Production technologies are also poised for a major update, with plans for a $60 to $70 million expansion at Portland in Victoria being finalised.
Anthony Hall says because aquaculture is so capital-intensive, technology developments tend to wait for new farms to integrate advances, which will happen with the new Portland Abalone nursery and grow-out facility.
It will have a 1000-tonne production capacity based on new technologies that have patents pending. To put this into perspective, this is roughly the same size as the largest wild-catch fishery off Tasmania.
It will add to the existing output from Yumbah farms in South Australia and Victoria, which totals 600 to 700 tonnes. Anthony Hall says that once fully operational, the new Victorian farm will employ more than 100 people.
The increased production capacity is to meet growing demand for frozen and canned products from both national and international markets.
The Portland facility will comprise four 250-tonne modules and it will introduce a whole new approach to Abalone aquaculture, the details of which are commercial in confidence.
Broadly speaking, though, Anthony Hall says that one of the key focuses of Abalone aquaculture development is simulating, as realistically as possible, sea conditions on land.
“What we are doing, basically, is bringing the sea onto land and endeavouring to maintain its condition … clean, plenty of oxygen, cool, free-flowing. It needs to mimic the sea: a mix of crashing, rushing and slow-flowing water movement.
“Because Abalone are marine snails and vegetarian, we also have to have a plant-based protein feed that convinces them they are eating seaweed. The trick is to keep the sea water natural and for the Abalone to enjoy eating the feed we also produce.”
This element has been achieved through another R&D investment underpinning a vertically integrated business, Yumbah Aquafeed. A pasta-like feed gives the company full control over nutrition and provenance so it can guarantee the process is free of contaminants such as antibiotics, pesticides, artificial colouring or pigments and growth hormones.
Further diversification has also occurred in Port Lincoln, where Yumbah and Cameron of Tasmania have produced oyster spat for South Australian farmers hit hard after the Tasmania supply was quarantined to prevent the spread of Pacific Oyster Mortality Syndrome in 2016.
Looking to the future of mollusc aquaculture, Anthony Hall sees a strong future for the sector and one that also works alongside the wild-catch fisheries. In fact, he believes the breeding capacity of aquaculture nurseries could be used to help wild fisheries whose stocks have been declining.

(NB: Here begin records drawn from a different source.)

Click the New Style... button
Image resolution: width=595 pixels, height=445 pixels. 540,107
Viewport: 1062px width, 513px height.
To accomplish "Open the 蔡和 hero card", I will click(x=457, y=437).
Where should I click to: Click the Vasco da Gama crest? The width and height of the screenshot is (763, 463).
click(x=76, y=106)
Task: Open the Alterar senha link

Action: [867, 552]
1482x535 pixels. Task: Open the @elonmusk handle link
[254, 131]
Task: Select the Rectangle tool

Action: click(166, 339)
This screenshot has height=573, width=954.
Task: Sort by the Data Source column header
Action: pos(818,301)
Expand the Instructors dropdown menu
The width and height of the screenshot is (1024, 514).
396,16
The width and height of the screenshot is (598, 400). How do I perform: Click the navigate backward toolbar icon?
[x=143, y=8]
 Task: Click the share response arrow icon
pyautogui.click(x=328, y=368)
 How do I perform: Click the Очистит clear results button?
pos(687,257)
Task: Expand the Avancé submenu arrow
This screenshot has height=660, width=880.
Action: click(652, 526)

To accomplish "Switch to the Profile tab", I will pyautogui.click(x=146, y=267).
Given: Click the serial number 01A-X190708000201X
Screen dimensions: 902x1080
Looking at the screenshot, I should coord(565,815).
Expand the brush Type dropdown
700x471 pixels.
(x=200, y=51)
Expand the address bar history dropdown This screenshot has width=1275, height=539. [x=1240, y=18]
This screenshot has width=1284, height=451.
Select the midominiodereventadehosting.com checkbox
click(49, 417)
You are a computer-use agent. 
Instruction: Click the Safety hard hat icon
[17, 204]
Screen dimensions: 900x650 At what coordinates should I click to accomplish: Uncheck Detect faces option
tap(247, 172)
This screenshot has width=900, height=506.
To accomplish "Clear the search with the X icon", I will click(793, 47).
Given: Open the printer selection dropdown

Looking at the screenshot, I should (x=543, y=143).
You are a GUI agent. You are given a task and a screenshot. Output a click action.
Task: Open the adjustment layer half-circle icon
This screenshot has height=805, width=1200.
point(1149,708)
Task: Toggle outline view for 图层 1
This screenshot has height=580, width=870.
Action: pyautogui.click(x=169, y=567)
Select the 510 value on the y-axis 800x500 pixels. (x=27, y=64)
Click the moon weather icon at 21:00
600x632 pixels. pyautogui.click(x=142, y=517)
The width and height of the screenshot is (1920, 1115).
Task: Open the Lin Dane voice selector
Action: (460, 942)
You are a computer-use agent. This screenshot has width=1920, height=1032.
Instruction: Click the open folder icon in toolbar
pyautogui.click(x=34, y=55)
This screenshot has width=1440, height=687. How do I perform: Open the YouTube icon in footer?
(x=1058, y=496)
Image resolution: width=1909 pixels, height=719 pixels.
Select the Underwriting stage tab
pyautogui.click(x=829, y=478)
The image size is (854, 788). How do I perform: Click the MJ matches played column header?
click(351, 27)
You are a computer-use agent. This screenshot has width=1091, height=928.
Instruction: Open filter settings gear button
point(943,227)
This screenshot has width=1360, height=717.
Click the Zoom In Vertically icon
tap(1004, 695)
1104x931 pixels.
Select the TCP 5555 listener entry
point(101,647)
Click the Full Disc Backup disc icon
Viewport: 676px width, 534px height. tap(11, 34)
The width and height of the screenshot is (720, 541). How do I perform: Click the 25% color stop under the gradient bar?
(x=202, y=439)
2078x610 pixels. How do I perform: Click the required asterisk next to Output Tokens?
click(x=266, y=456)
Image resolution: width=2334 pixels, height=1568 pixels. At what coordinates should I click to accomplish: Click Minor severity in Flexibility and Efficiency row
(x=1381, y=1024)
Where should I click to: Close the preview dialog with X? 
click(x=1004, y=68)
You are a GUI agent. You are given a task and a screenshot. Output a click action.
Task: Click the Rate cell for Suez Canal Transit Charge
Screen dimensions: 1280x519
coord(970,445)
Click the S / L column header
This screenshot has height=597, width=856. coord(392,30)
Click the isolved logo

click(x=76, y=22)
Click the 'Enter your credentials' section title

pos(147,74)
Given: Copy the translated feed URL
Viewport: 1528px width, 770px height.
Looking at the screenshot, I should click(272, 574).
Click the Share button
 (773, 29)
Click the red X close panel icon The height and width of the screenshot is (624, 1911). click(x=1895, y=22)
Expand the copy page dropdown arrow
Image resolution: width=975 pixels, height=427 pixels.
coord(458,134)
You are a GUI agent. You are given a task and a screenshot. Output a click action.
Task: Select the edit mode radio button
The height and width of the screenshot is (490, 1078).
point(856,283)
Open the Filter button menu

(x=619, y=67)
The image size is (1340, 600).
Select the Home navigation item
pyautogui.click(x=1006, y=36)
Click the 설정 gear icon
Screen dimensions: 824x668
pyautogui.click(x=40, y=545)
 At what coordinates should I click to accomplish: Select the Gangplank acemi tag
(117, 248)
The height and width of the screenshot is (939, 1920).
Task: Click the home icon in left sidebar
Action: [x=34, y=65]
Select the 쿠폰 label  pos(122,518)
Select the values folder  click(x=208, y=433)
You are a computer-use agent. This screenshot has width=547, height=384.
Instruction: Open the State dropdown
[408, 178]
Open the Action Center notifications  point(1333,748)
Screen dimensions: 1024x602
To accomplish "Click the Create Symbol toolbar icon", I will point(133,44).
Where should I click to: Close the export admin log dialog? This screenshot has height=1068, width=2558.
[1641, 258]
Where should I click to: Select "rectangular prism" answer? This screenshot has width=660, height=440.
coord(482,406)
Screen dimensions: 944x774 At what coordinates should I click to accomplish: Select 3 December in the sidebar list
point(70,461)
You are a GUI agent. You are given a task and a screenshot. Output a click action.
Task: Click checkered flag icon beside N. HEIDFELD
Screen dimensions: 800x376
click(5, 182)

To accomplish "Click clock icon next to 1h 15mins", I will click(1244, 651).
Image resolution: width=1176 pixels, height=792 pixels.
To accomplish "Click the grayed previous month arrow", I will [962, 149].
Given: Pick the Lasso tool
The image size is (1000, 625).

“A single Abalone can produce 10 million eggs. Only a tiny fraction survive in the wild but many more survive in a nursery, so the aquaculture sector has the ability to produce a large quantity of Abalone to put back into the wild. Of course, we first need to establish the science that supports this.”
Anthony Hall says in the longer term, and in a post-COVID-19 world, the bigger challenge for the Australian Abalone industry as a whole will be protecting itself against the production capacity of Abalone farming in Asia, which he says is a hundred times greater.
“That means protecting our brands and our provenance against a more mass-produced, lower-cost product. So we have a challenge and an opportunity to promote the sustainability, cleanliness and ethics of our production to justify a premium price for a premium product.”
Overlaying all of this is product quality. “Our quality standards were set by our customers, particularly our Japanese buyers who still visit twice a year to make sure we are adhering to their standards.
“The three main pillars of the business are product quality, risk management and, it has to be said, a great enthusiasm for the industry and for the coastal culture in which we live and work.”